> [Exercise instructions]:
Word for word, set down the records and skip each picture.

(Screenshot grounding data)
=== Section Start ===
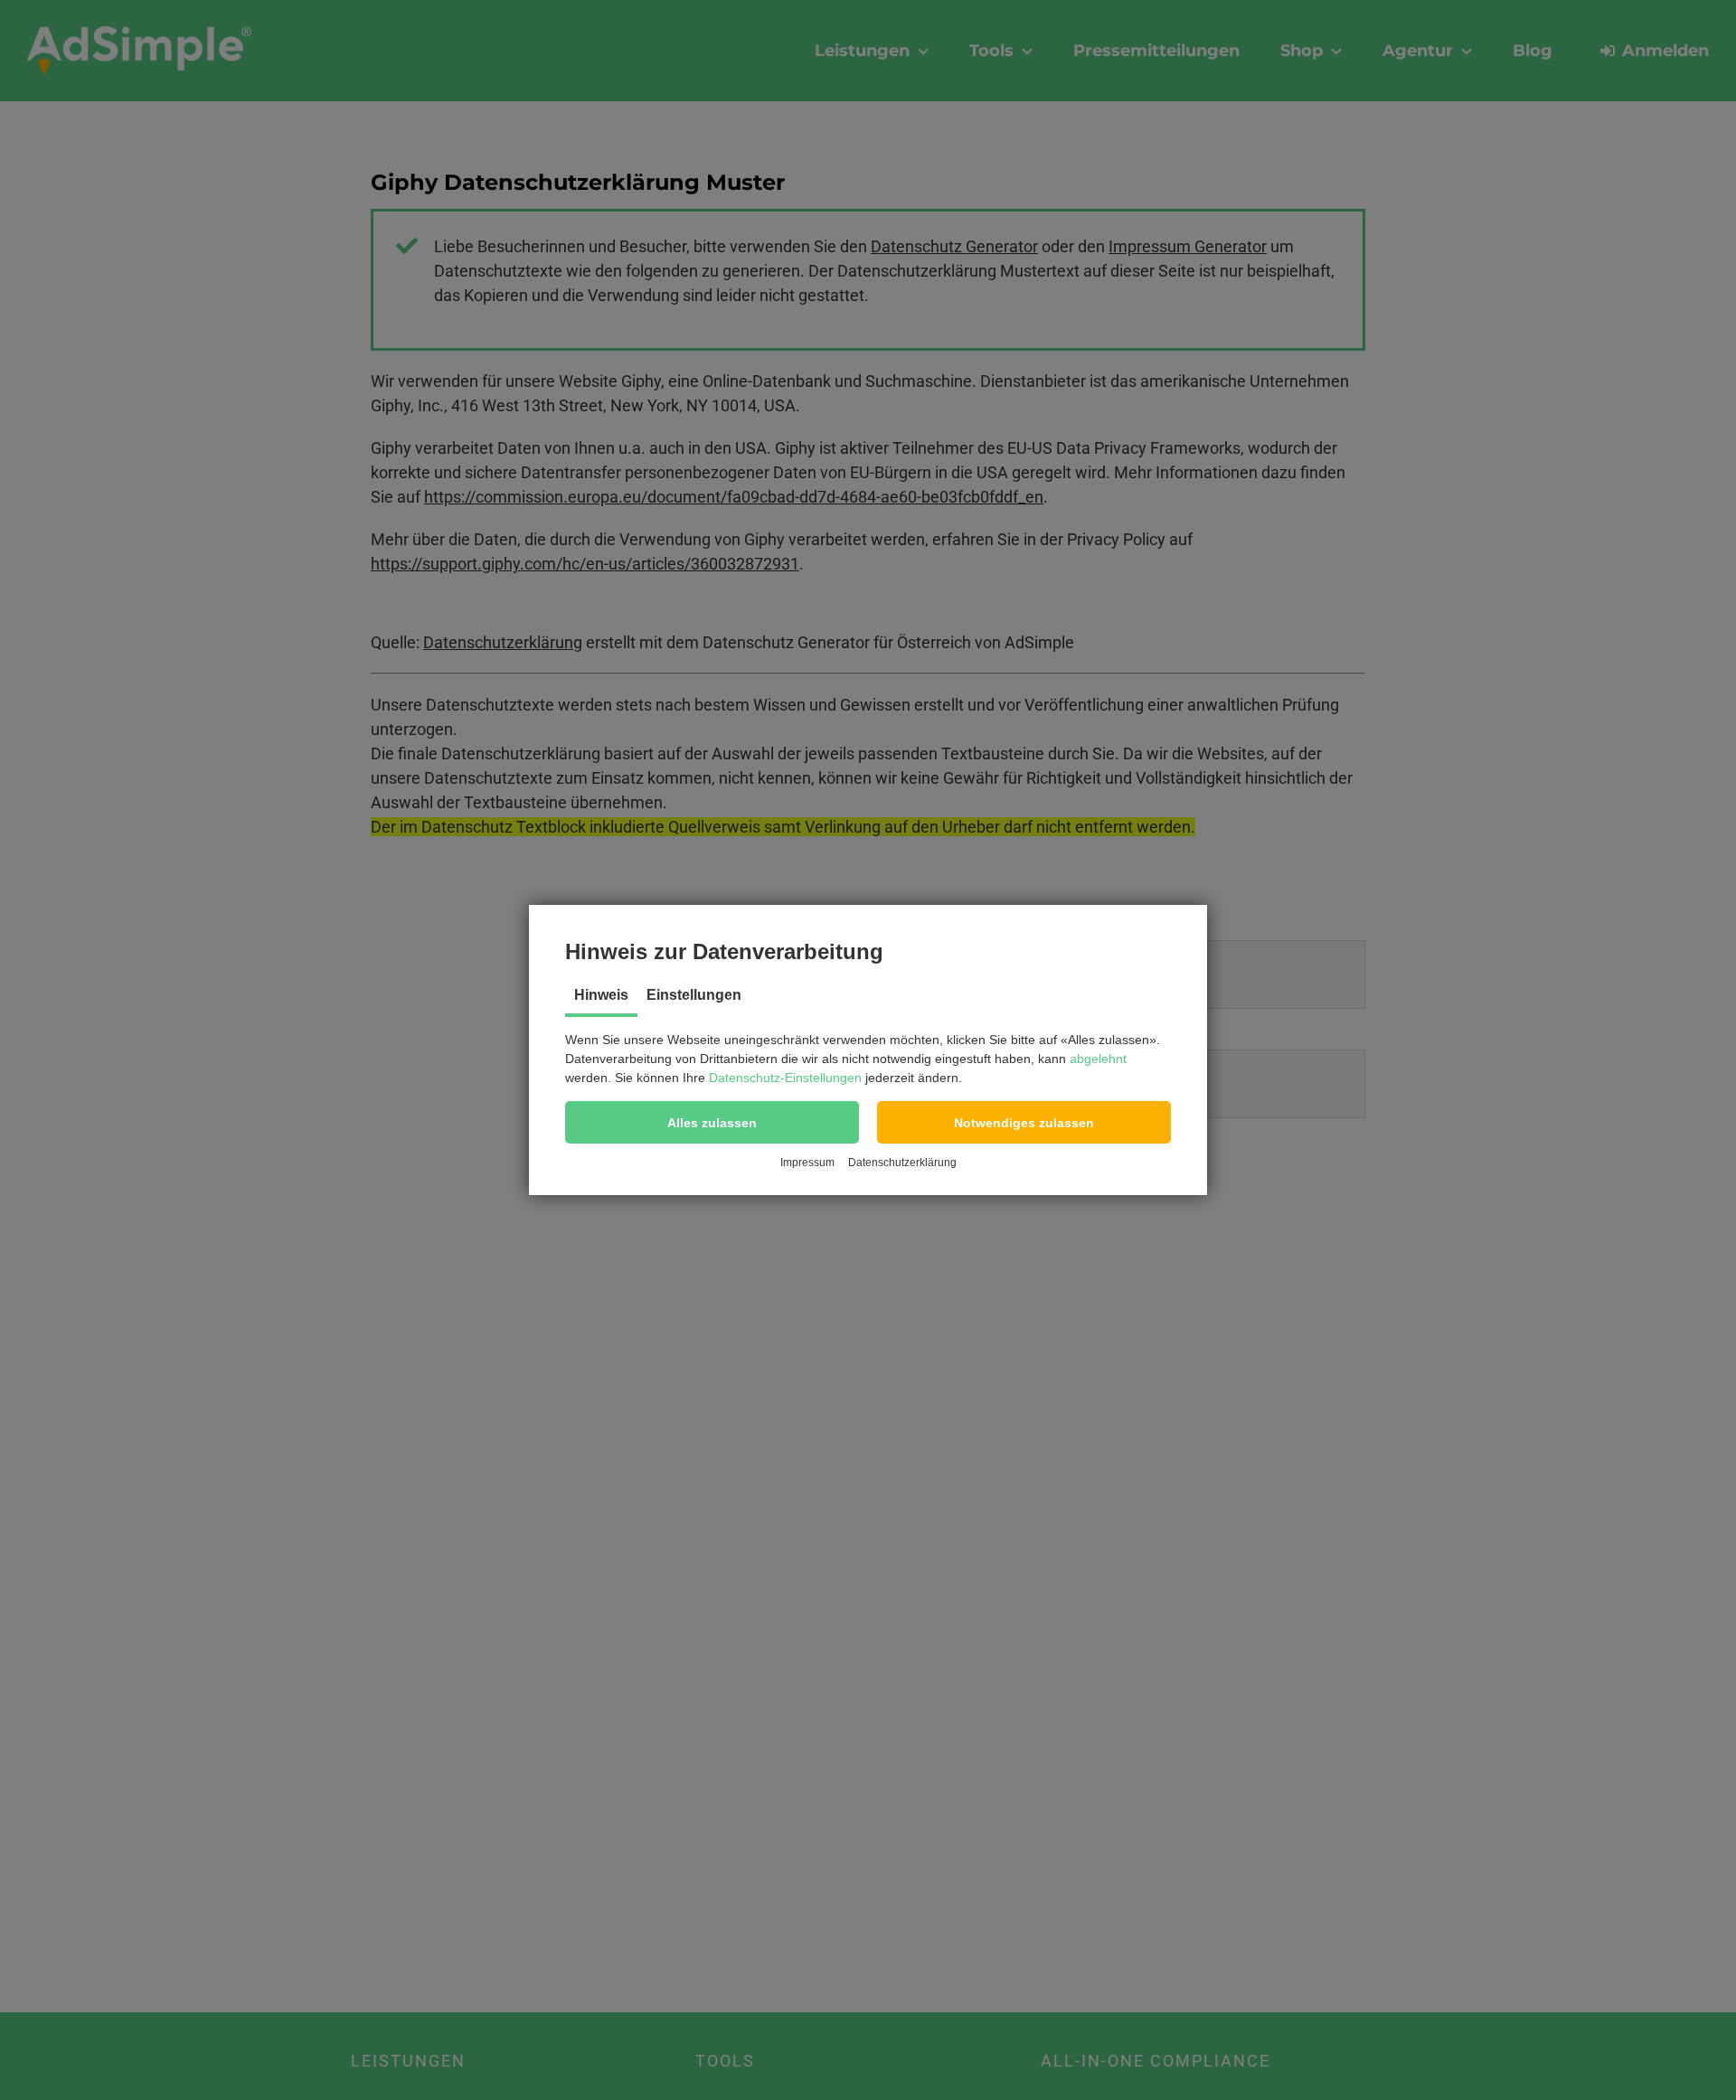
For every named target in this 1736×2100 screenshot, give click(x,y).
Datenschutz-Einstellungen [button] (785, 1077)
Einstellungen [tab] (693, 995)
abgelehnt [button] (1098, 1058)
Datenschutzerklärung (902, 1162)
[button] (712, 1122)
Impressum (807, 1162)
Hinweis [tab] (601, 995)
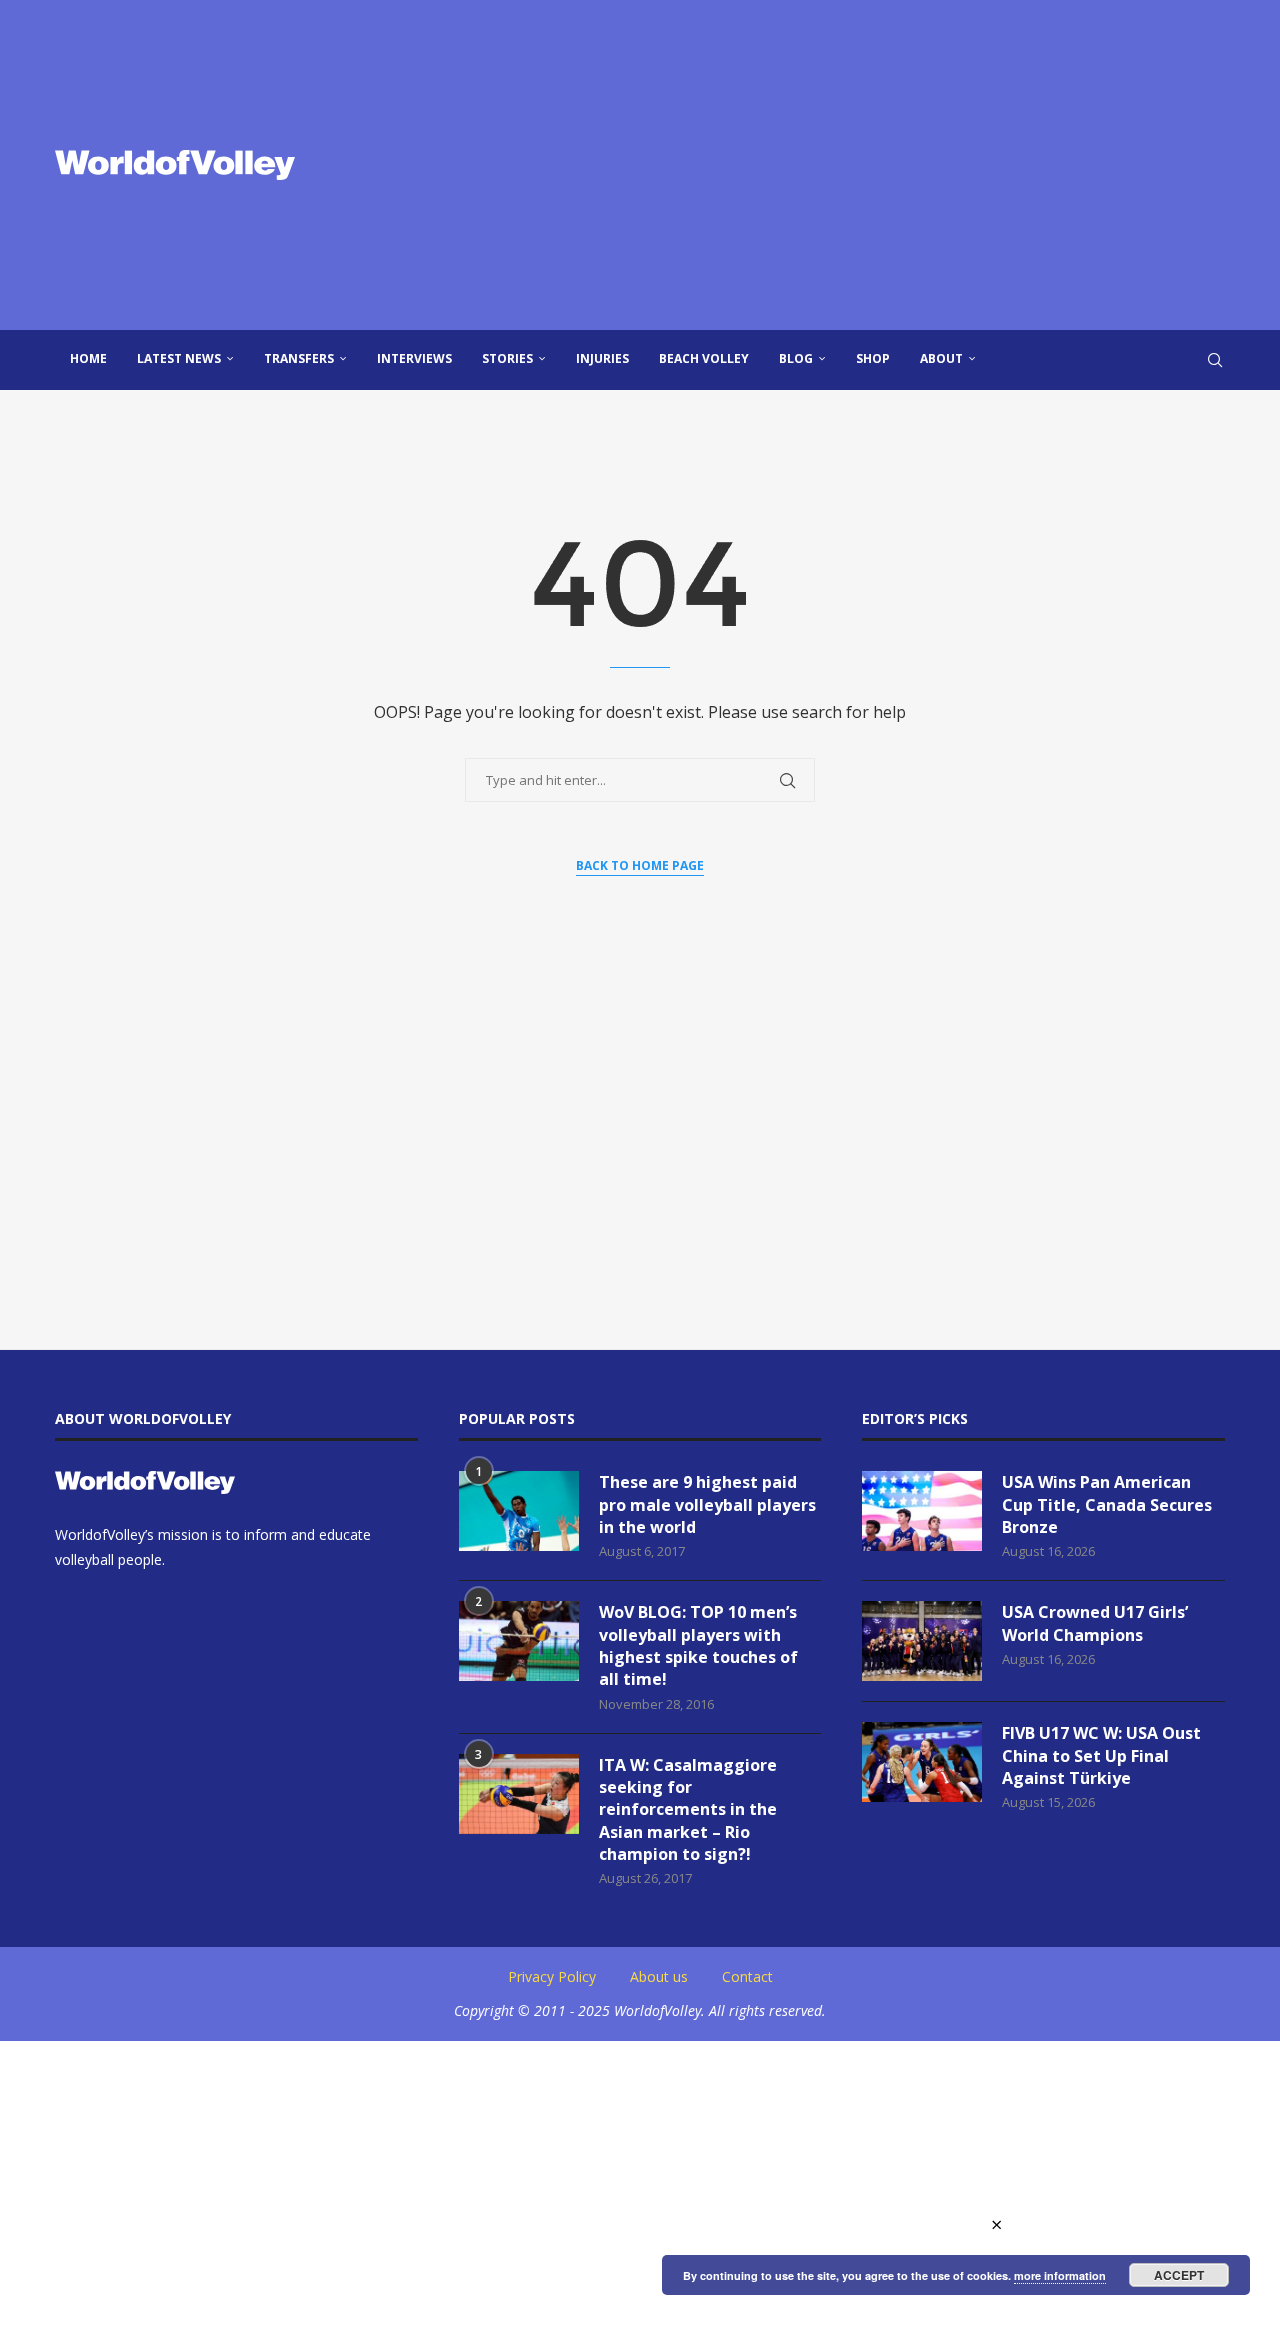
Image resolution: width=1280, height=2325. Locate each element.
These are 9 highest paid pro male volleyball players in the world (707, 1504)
=== Section End ===
> [Response area]:
For every named target in this 1736×2100 screenshot, give click(x,y).
Datenschutz-Einstellungen [button] (785, 1077)
Einstellungen [tab] (693, 995)
abgelehnt [button] (1098, 1058)
Datenschutzerklärung (902, 1162)
[button] (712, 1122)
Impressum (807, 1162)
Hinweis [tab] (601, 995)
Image resolution: width=1280, height=2325. Locate each element.
These are 9 highest paid pro male volleyball players in the world (707, 1504)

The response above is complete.